Re: [PATCH RFC v2 0/2] mTHP-friendly compression in zsmalloc and zram based on multi-pages

Nhat Pham <nphamcs@xxxxxxxxx> · Mon, 11 Nov 2024 11:30:10 -0800

On Thu, Nov 7, 2024 at 2:10 AM Barry Song <21cnbao@xxxxxxxxx> wrote:
>
> From: Barry Song <v-songbaohua@xxxxxxxx>
>
> When large folios are compressed at a larger granularity, we observe
> a notable reduction in CPU usage and a significant improvement in
> compression ratios.
>
> mTHP's ability to be swapped out without splitting and swapped back in
> as a whole allows compression and decompression at larger granularities.
>
> This patchset enhances zsmalloc and zram by adding support for dividing
> large folios into multi-page blocks, typically configured with a
> 2-order granularity.
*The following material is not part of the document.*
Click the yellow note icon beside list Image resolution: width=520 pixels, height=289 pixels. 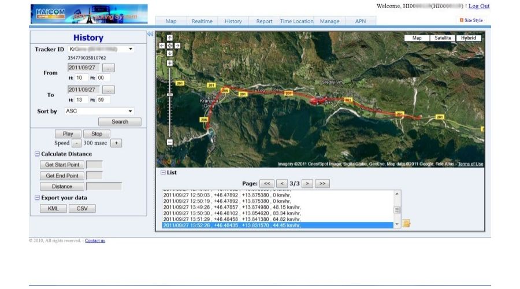click(407, 224)
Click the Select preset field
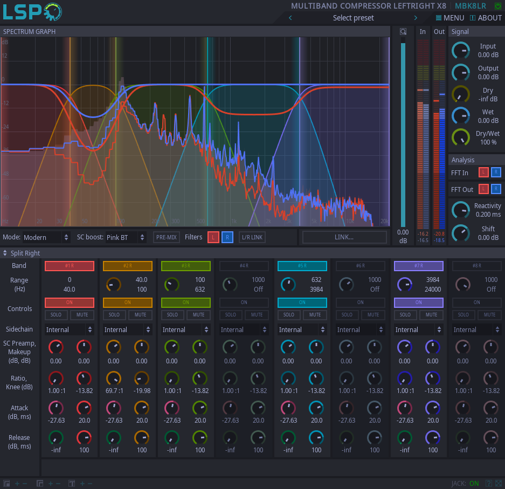505x489 pixels. click(353, 18)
Without this patchset, a large folio is always
> divided into `nr_pages` 4KiB blocks.
>
> The granularity can be set using the `ZSMALLOC_MULTI_PAGES_ORDER`
> setting, where the default of 2 allows all anonymous THP to benefit.
>
> Examples include:
> * A 16KiB large folio will be compressed and stored as a single 16KiB
>   block.
> * A 64KiB large folio will be compressed and stored as four 16KiB
>   blocks.
>
> For example, swapping out and swapping in 100MiB of typical anonymous
> data 100 times (with 16KB mTHP enabled) using zstd yields the following
> results:
>
>                         w/o patches        w/ patches
> swap-out time(ms)       68711              49908
> swap-in time(ms)        30687              20685
> compression ratio       20.49%             16.9%

The data looks very promising :) My understanding is it also results
in memory saving as well right? Since zstd operates better on bigger
inputs.

Is there any end-to-end benchmarking? My intuition is that this patch
series overall will improve the situations, assuming we don't fallback
to individual zero order page swapin too often, but it'd be nice if
there is some data backing this intuition (especially with the
upstream setup, i.e without any private patches). If the fallback
scenario happens frequently, the patch series can make a page fault
more expensive (since we have to decompress the entire chunk, and
discard everything but the single page being loaded in), so it might
make a difference.

Not super qualified to comment on zram changes otherwise - just a
casual observer to see if we can adopt this for zswap. zswap has the
added complexity of not supporting THP zswap in (until Usama's patch
series lands), and the presence of mixed backing states (due to zswap
writeback), increasing the likelihood of fallback :)